Esther was an orphan, bereft of both mother and father at a very young age. But the queen did not harbor an “orphan spirit.” An orphan spirit can result from a real or perceived lack of godly and protective fathering or nurturative mothering. People with unhealed, parent-related wounds and orphan spirits continually strive to prove themselves—to God, to others or to themselves. They never quite feel they “belong.” They lack the security of deeply, experientially knowing that in Yeshua, they are accepted and beloved by the Father. Because their core identity is not yet fully in Him, they are not able to exercise the full authority He has given them to subdue the enemy’s work in their lives. This does not mean they don’t try; often they try very hard but struggle chronically with the same issues. There is hope for them at Purim!
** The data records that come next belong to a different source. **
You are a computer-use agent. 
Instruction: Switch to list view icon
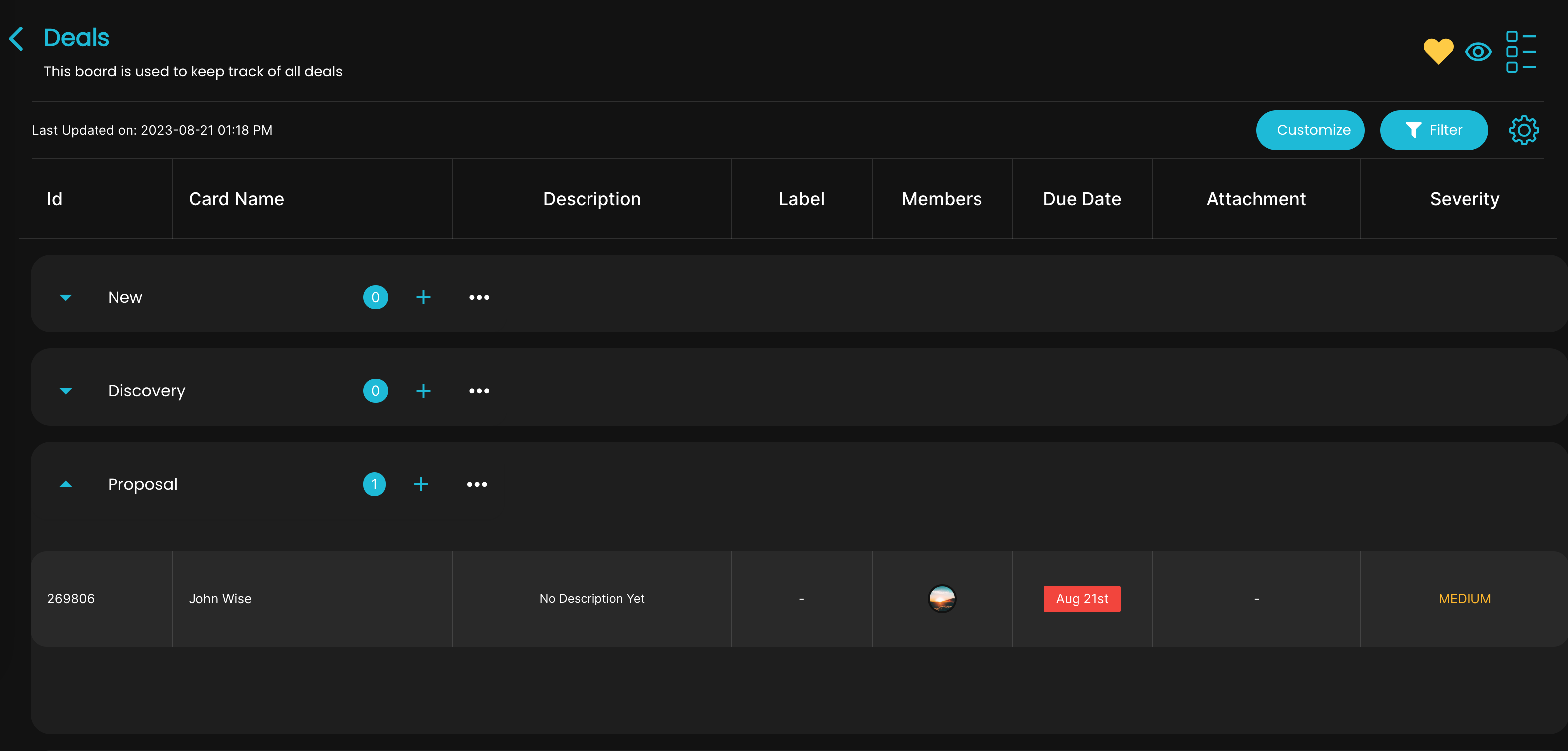click(x=1521, y=52)
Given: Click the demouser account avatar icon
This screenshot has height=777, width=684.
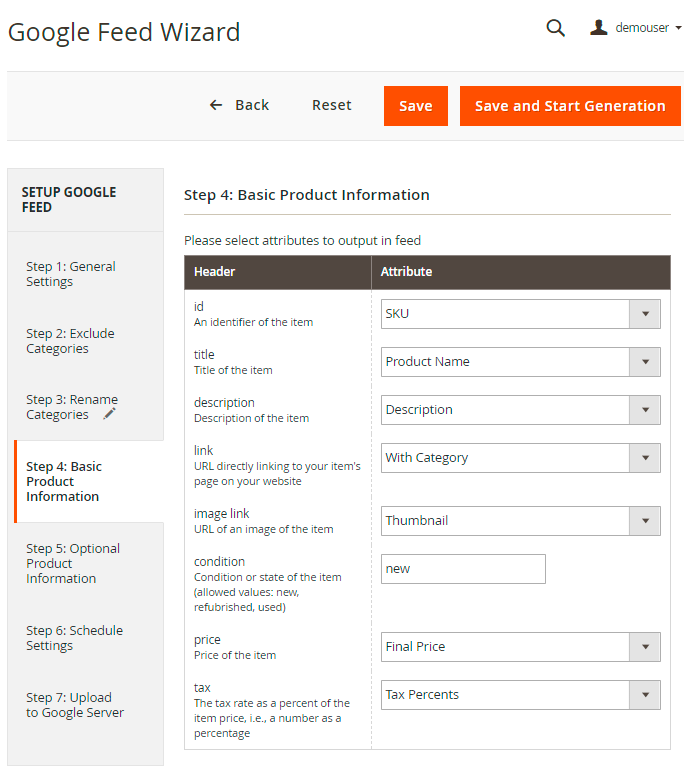Looking at the screenshot, I should click(x=599, y=27).
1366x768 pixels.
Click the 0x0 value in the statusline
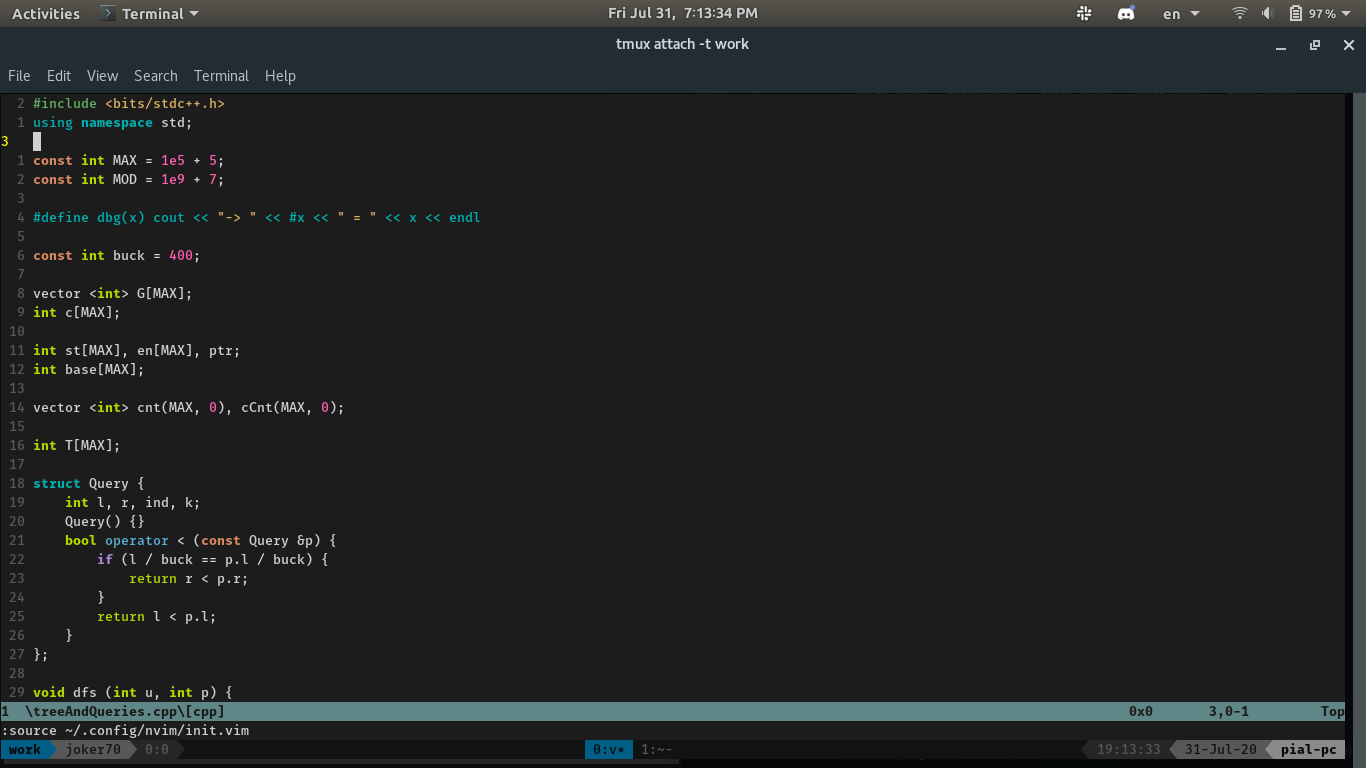1140,711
Though Esther was orphaned circumstantially, she was not orphaned spiritually. Her Uncle Mordechai thoroughly embraced her into his household. He lovingly raised her as his own daughter and the apple of his eye, guarding, guiding and affirming her identity and her calling. He did not quit after she became queen. Continuing to watch over her by hanging around the royal castle, Mordecai never left or forsook Esther. Therefore, at the core of her being, she knew she was deeply loved. She knew how to submit to the authority of her adoptive father—and her heavenly Father. As a result, she also knew how to exercise rightful authority when the time came. When Esther was faced with the hardest decision of her l ife, she was ready. Called upon to put her life at risk (before King Ahaseurus) and directly confront the enemy (Haman), Esther put her trust in God and courageously rose to the occasion.

Unlike Esther, God’s children who still struggle with an orphan spirit find it difficult to relate properly to authority. Undercurrents of fear cause them either to cower in intimidation or rebel in anger, dishonor and pain. They are unable to exercise God-given authority in humble, yet firm, Messianic love. To varying degrees, many believers today are beset by an orphan spirit. But God is orchestrating circumstances designed to deliver us from it! He is incomparably kind and good. He knows how to uniquely heal and deliver each one of us—and loves us too much not to do it. In times ahead, we we will be called upon to move in Kingdom authority as never before.

The “Haman” in your personal life will be defeated as you experience and trust in your Father’s love at new levels. He has adopted you into His household of faith as a full son or daughter. God wants to use you in this fast-changing and very lost world in ways you may never have dreamed. This Purim, let the Father love on you powerfully. He may lavish His affections on you; He may convict you of sin; He knows how to love you best. Then surrender anew to His Kingship—and watch what happens in the coming season. Happy Purim!